Waymark Code: WM1C00K
Location: British Columbia, Canada
Date Posted: 05/06/2025
Views: 1
By 1916 automobiles had become a common sight on the city's streets and South Granville started to see the construction of the first of several gas stations but there was only one automobile dealer. BC Motors had their showroom at 15th. Avenue just west of Granville Street and sold popular though long vanished models such as Premier, King 8, and Lexington, along with Federal trucks.
A few years later the building became the new home of the Hemphill Automobile and Gas Tractor Engineering School which trained students from around the province in the engineering arts. When the Hemphill school moved out the building became home to the Growers Wine Company before it was torn down for apartments.
At the turn of the 20th century, Vancouver was a young and rapidly growing city. Streetcars were the dominant form of transportation, and Granville Street was already a major north–south thoroughfare, connecting downtown to the southern reaches of the city.
By 1916, as noted on the sign, automobiles were no longer novelties — they were becoming everyday machines. The appearance of BC Motors at 15th Avenue, selling makes like Premier, King 8, and Lexington, marks South Granville’s early embrace of car culture.

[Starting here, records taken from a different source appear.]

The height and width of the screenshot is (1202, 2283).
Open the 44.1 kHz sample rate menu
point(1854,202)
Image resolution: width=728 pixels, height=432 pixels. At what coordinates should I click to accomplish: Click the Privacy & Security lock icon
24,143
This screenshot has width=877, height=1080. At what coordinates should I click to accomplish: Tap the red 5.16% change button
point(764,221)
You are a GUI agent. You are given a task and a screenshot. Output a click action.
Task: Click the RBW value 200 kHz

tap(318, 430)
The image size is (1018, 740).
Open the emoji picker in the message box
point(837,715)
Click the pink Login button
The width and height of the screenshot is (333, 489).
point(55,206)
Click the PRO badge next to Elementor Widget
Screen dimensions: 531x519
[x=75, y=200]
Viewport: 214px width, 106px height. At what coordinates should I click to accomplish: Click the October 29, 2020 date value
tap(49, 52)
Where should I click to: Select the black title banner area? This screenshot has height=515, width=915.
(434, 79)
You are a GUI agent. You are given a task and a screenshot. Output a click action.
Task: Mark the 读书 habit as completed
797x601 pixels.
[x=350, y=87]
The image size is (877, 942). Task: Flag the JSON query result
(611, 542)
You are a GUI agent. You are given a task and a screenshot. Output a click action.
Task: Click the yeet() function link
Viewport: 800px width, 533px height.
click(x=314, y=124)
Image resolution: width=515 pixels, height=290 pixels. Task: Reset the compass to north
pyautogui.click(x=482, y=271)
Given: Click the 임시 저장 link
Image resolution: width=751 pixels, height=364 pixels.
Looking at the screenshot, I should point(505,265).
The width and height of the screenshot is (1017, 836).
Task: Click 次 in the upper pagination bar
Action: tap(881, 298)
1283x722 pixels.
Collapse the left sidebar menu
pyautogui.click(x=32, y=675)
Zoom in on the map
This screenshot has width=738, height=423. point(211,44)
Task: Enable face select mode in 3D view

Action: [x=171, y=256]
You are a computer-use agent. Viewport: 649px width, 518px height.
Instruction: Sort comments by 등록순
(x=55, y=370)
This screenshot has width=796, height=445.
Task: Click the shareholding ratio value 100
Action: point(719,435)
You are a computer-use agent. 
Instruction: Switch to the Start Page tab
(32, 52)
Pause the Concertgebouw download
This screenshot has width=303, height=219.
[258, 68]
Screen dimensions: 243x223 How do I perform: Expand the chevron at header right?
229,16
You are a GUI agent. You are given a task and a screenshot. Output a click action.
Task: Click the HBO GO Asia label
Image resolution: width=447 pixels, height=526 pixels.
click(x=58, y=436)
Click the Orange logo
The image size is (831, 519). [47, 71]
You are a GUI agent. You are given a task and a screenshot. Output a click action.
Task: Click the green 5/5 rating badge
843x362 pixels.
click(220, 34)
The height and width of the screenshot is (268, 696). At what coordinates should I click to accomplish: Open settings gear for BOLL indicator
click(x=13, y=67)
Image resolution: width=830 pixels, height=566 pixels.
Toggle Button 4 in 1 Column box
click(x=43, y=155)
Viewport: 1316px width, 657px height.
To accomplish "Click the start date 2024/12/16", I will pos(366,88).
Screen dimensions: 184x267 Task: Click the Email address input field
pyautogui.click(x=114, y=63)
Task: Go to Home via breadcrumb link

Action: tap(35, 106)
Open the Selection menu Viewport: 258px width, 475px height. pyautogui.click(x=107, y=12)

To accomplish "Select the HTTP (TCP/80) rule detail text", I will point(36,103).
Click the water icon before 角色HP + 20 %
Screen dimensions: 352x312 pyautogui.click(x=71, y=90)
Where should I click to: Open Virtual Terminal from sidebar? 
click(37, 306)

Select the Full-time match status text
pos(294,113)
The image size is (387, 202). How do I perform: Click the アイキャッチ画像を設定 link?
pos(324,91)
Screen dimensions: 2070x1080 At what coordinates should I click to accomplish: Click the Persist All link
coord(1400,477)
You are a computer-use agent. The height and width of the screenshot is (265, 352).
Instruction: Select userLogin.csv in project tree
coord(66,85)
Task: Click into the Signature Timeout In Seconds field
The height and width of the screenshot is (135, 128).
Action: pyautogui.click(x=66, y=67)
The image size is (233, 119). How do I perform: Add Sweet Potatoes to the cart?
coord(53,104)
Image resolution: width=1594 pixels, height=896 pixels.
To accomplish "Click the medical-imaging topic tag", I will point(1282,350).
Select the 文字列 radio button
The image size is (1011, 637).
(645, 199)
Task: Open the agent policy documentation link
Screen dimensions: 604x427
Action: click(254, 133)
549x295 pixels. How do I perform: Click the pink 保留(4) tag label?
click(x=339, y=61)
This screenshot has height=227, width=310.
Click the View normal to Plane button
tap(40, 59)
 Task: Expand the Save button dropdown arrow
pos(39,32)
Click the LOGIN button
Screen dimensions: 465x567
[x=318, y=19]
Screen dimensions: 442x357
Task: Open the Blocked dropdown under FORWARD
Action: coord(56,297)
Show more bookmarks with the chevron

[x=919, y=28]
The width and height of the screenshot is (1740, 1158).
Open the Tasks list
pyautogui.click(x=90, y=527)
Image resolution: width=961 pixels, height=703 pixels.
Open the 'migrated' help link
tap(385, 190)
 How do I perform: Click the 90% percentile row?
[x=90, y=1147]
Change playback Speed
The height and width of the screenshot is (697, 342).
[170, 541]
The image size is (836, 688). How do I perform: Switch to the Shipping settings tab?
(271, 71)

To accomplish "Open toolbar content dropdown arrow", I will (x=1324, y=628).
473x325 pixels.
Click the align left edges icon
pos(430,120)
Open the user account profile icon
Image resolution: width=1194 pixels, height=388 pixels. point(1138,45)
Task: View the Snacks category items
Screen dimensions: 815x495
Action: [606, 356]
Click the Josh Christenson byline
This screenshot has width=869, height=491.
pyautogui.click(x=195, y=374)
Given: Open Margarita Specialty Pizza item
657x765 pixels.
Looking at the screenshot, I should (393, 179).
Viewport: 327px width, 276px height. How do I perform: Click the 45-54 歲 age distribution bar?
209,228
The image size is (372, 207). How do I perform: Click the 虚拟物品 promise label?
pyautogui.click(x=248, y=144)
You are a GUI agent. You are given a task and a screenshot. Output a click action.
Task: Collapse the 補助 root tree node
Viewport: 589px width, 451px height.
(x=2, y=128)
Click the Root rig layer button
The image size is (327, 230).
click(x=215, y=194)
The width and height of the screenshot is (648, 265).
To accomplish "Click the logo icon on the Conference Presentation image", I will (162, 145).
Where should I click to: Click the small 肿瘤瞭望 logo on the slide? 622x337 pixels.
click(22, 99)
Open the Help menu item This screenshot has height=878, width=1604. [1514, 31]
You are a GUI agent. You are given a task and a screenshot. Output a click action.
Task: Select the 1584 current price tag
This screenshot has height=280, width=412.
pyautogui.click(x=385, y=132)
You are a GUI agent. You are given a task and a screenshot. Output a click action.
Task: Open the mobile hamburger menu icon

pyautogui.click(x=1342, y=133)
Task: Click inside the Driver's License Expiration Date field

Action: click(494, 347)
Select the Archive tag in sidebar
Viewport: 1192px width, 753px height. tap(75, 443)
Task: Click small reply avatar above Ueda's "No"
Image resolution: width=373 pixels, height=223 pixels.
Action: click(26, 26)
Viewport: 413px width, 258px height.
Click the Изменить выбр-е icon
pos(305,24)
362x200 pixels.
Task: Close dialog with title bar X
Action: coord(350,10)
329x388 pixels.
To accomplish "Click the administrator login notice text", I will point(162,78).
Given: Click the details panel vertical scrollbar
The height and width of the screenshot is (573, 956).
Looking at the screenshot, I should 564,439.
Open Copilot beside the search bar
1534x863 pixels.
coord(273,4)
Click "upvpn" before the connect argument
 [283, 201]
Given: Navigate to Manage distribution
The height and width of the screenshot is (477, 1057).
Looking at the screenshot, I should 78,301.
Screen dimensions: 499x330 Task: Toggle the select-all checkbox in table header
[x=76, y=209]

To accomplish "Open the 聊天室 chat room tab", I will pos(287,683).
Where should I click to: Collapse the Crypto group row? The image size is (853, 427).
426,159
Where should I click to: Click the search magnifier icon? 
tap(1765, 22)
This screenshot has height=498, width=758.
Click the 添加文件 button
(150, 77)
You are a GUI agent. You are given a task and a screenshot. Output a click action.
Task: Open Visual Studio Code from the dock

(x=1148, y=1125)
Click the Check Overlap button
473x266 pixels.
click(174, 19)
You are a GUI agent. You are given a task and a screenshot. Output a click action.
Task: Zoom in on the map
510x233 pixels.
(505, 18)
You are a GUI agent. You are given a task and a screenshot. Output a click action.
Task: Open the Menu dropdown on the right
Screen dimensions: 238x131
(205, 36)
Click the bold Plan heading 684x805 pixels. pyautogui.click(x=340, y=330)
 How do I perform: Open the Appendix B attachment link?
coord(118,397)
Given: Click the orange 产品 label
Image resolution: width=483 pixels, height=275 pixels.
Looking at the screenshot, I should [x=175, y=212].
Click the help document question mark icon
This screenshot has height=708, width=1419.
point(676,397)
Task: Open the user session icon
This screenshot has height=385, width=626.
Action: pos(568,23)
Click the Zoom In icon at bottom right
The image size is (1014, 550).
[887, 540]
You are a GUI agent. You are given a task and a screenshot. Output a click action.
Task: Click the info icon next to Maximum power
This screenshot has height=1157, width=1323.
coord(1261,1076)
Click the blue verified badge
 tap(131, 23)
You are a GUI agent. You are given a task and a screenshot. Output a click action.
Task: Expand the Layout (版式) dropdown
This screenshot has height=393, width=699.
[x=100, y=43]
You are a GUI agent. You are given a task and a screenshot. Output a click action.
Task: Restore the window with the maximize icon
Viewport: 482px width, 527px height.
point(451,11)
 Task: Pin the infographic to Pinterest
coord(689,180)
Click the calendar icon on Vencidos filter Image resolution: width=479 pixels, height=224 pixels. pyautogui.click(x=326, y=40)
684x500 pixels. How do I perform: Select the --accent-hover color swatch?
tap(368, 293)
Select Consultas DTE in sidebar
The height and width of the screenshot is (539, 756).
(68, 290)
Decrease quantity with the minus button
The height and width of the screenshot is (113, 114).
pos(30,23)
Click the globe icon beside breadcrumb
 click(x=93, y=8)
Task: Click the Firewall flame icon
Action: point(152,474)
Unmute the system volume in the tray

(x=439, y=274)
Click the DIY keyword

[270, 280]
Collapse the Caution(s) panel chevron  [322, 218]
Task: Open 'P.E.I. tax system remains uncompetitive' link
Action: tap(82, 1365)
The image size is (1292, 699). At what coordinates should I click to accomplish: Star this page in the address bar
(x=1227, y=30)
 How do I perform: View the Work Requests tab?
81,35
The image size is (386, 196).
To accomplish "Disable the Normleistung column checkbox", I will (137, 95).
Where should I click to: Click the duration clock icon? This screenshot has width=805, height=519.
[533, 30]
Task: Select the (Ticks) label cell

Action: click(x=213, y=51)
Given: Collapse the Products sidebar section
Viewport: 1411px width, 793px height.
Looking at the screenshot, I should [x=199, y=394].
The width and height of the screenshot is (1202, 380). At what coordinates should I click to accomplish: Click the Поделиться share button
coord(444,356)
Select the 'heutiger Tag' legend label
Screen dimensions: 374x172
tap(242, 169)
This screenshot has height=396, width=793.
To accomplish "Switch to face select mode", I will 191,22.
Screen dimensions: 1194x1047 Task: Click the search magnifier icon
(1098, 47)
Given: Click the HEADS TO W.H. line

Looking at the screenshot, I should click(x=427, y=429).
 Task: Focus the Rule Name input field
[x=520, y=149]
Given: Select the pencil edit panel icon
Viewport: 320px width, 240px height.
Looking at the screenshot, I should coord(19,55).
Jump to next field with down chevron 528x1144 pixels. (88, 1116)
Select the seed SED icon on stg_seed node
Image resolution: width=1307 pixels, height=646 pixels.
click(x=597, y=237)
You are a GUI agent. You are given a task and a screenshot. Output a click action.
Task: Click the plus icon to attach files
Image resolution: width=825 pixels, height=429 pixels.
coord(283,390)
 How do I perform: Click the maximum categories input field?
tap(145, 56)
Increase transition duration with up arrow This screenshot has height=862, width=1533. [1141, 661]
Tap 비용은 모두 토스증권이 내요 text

These were brands competing with the likes of Ford, but most eventually disappeared due to industry consolidation, especially after the economic shifts following World War I.
The opening of gas stations around this time is equally significant. Early service stations were not the convenience-store hybrids we know today. They were more like small garages or curbside pumps, usually affiliated with oil companies such as Imperial Oil or Shell. Their arrival in South Granville meant more than just fuel — it meant car ownership was growing and the neighbourhood was reshaping itself around motor traffic.
The Hemphill Automobile and Gas Tractor Engineering School, which occupied the BC Motors building a few years later, is another clue to how deeply the automobile was altering society. It wasn’t just about selling cars — people needed to know how to drive them, fix them, and engineer improvements. The school’s presence suggests South Granville was more than a retail hub — it was becoming a technical centre for a new economy.